One of the things I like about data journalism (despite being very frustrating at times) is that it is very often an exercise in problem solving; it makes me think.
Most of the problems that need solving are how to avoid doing something very tedious and time-consuming.
I’ve been working with the Land Registry price paid data recently. At first glance, the data seems fairly straightforward, if very big. Each CSV file for a month contains about 50 to 60,000 lines of data, so there are only a few places that will open more than one file, such as more recent versions of Excel
However, each monthly update contains changes to some of the previous data, either data to be deleted or changed. In order to avoid having duplicates of rows or data you shouldn’t have, the data needs tidying up.
First download all of the data you want and piece all the sheets back to together in one sheet. To keep the data somewhat manageable, I’ve only gone back a year. You may need to add in column headers (see the FAQ) to make keeping track of your data easier.
First, sort the record status column, so that all of the data will be in the same order, As then Cs then Ds, when you sort by transaction ID. Sort by transaction ID, this will ensure all the rows are ordered so that if you have more than one row with the same ID, they will now be next to each other.

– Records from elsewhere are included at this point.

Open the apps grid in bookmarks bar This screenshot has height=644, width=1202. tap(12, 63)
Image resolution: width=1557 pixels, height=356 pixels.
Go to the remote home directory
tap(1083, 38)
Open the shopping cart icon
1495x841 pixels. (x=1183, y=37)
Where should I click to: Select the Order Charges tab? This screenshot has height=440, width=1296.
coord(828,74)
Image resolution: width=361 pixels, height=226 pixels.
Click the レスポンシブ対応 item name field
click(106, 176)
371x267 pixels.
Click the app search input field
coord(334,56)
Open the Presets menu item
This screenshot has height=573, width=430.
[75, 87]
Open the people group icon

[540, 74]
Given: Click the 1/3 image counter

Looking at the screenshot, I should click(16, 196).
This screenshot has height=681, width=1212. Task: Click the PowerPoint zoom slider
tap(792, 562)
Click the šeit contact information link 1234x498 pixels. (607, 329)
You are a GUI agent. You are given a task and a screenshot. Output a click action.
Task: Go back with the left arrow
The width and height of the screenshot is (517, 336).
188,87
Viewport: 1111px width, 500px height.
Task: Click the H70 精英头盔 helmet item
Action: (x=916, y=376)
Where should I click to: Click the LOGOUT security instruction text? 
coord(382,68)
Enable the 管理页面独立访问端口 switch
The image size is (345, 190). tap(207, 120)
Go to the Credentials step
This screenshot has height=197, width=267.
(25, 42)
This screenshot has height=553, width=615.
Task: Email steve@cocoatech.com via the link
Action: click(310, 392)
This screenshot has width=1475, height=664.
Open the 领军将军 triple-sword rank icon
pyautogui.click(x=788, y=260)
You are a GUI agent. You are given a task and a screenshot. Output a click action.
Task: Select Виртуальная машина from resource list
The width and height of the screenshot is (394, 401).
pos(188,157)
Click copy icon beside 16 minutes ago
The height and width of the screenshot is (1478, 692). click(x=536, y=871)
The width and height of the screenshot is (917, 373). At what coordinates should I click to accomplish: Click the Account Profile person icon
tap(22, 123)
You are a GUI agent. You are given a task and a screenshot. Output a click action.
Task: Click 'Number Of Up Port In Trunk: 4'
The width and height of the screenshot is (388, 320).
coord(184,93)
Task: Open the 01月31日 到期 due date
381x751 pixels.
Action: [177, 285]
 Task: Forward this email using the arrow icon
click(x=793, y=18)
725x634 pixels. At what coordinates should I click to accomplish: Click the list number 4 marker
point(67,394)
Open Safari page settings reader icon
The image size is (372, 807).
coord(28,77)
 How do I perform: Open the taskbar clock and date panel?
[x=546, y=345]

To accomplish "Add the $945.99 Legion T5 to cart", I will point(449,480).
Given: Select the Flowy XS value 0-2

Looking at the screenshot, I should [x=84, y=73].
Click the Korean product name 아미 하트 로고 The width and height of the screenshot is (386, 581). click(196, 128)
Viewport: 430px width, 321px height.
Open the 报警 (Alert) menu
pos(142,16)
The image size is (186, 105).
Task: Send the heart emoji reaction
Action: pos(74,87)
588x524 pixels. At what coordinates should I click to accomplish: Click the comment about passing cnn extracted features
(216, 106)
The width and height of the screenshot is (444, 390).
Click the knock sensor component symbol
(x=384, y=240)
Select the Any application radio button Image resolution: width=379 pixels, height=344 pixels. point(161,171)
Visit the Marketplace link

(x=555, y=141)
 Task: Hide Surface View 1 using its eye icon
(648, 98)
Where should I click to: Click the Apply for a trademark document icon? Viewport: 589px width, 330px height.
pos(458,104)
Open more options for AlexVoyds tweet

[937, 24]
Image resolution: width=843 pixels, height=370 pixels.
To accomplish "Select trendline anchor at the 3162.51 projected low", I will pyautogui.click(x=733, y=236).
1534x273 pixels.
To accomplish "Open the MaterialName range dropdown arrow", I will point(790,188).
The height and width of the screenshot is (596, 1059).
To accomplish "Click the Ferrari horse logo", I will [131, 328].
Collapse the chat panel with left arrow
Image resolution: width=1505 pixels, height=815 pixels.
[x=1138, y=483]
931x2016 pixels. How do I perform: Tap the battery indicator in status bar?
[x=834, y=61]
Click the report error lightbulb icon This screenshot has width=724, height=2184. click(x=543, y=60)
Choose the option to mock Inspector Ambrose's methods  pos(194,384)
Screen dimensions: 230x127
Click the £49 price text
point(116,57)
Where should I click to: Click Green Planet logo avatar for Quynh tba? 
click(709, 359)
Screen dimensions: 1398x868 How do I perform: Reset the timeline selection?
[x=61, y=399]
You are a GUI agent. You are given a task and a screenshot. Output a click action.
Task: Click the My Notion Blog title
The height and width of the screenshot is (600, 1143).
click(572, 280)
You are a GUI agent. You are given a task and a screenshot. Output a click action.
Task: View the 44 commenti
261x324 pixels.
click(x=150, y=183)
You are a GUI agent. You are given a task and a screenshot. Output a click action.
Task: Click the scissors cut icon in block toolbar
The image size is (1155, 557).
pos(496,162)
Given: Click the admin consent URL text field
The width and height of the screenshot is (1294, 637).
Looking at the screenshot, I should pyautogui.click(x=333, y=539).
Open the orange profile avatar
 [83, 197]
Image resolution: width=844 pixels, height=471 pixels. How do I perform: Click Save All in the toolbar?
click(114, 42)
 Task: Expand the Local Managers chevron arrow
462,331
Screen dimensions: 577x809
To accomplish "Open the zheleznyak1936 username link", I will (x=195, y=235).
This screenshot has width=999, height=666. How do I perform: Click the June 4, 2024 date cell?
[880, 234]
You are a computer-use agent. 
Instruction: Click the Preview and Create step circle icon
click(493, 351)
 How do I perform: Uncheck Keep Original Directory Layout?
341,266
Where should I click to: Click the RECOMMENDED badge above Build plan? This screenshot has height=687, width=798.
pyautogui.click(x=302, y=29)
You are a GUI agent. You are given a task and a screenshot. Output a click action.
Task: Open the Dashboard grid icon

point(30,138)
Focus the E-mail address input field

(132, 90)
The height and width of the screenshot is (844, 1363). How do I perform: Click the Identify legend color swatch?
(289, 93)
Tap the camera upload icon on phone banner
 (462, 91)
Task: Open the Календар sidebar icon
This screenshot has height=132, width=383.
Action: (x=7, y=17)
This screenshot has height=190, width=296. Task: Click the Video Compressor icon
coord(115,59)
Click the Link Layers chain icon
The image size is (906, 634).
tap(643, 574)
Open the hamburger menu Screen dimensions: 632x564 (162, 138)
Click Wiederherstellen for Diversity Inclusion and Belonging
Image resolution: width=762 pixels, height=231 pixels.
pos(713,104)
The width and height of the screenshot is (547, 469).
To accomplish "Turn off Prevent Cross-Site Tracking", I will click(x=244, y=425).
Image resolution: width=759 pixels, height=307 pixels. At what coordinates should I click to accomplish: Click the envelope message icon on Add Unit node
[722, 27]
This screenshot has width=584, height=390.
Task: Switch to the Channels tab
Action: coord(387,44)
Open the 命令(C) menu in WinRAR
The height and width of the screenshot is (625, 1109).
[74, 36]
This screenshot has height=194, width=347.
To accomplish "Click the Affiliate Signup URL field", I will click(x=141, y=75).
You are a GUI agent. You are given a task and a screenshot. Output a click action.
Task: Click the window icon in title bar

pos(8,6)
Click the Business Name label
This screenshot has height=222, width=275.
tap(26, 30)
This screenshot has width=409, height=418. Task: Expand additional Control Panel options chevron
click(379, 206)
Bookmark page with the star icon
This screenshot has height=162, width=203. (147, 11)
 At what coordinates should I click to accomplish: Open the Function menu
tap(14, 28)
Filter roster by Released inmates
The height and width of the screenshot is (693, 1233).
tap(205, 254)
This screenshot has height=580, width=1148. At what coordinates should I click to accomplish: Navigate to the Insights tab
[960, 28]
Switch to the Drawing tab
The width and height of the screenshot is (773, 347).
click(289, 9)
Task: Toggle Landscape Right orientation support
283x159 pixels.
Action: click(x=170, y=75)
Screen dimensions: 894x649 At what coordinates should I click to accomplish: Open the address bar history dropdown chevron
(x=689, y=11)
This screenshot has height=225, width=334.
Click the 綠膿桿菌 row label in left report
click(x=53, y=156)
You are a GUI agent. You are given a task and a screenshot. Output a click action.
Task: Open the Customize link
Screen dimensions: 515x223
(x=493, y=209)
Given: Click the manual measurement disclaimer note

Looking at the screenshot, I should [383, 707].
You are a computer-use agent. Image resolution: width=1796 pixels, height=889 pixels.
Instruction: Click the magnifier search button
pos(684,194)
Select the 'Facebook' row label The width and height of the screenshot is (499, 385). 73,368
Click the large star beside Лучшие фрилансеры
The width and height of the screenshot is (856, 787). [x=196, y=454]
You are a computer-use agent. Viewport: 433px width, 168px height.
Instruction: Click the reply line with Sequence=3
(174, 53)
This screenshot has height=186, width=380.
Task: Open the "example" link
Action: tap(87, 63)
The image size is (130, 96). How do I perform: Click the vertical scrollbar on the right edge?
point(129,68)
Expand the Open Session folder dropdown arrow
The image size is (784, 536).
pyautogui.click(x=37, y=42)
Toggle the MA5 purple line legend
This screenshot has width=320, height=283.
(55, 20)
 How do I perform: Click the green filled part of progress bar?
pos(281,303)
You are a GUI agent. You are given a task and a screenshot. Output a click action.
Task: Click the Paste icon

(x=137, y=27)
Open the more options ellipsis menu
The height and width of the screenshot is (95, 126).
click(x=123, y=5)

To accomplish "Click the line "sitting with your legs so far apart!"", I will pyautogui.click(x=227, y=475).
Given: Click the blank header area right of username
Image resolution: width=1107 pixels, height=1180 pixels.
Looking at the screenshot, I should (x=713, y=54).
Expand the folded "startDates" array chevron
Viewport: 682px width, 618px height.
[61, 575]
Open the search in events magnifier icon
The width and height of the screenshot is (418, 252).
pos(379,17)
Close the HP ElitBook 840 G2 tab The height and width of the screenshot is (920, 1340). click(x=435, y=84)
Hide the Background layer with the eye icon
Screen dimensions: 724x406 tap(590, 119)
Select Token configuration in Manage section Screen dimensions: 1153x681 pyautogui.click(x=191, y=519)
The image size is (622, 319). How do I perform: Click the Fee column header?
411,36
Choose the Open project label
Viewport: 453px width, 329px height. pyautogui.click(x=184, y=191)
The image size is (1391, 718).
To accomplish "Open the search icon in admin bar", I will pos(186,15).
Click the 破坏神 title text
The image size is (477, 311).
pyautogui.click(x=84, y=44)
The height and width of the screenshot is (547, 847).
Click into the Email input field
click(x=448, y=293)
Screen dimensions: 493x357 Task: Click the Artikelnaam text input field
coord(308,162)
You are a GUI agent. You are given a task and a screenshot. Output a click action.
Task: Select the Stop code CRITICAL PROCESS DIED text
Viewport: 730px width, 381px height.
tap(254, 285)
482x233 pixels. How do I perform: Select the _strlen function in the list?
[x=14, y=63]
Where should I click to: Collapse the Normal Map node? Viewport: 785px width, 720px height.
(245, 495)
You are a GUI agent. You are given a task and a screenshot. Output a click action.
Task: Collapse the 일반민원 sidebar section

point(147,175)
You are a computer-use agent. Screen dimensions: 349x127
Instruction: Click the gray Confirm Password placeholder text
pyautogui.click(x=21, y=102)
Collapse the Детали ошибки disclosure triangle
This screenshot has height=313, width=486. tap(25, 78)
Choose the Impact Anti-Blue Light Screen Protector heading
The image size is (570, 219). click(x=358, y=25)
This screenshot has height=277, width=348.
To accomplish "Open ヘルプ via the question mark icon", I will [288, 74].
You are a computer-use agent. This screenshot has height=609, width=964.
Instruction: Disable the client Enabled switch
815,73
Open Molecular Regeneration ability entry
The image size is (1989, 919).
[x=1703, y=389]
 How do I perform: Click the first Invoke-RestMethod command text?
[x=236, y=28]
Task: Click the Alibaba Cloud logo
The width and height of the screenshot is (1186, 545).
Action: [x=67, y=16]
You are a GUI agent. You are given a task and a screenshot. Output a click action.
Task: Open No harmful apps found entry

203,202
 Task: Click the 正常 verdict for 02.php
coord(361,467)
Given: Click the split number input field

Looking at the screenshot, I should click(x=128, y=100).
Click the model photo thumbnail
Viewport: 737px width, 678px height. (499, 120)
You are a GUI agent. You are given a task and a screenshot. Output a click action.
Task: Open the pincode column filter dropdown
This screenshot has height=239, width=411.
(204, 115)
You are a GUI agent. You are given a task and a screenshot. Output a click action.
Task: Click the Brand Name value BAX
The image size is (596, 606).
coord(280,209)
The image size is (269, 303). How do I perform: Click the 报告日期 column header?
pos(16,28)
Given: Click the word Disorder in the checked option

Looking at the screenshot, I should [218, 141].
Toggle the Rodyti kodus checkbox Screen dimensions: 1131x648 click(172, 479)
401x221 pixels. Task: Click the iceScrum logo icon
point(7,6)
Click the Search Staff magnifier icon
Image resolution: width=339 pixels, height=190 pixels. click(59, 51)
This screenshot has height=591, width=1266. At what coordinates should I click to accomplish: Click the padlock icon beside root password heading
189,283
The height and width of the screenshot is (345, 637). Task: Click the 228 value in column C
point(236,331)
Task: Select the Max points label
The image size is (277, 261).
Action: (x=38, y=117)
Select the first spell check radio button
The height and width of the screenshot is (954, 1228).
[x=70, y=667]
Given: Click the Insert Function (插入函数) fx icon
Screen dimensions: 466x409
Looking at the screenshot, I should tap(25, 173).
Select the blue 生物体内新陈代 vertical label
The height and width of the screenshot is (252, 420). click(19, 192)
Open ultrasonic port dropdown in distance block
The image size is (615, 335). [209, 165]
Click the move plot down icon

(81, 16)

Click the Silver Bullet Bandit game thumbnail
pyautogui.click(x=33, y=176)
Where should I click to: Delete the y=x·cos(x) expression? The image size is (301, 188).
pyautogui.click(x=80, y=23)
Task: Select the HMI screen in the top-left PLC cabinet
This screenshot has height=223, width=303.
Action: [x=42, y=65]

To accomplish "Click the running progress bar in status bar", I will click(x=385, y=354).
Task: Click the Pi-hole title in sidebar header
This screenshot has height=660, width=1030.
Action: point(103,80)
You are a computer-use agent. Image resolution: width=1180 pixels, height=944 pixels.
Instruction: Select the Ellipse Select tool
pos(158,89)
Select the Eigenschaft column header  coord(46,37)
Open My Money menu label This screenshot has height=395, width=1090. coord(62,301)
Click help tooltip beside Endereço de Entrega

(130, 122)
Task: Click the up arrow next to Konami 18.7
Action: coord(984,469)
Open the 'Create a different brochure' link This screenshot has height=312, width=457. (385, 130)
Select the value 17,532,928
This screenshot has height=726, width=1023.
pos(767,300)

Now, add a column next to the transaction ID and enter the formula =A2=A3, this will compare one transaction ID to the one below it and will help you identify duplicates. I then copied that column and used the Paste Values option to get rid of the formulas.
I was then going to use Find (CTRL + F) to search for rows where the comparison was TRUE and then delete rows as necessary.
Why not just sort the comparison column and delete all the ones marked TRUE? Because some are rows that need to be deleted but some are rows that need to be replaced with a newer addition, when you sort, you can’t tell which is which.
By about row 1,200 (of 753,000), I realised this was not going to be an efficient method of cleaning the data. And if something feels like it is going to be a very tedious method of achieving something that is good reason to find a better way.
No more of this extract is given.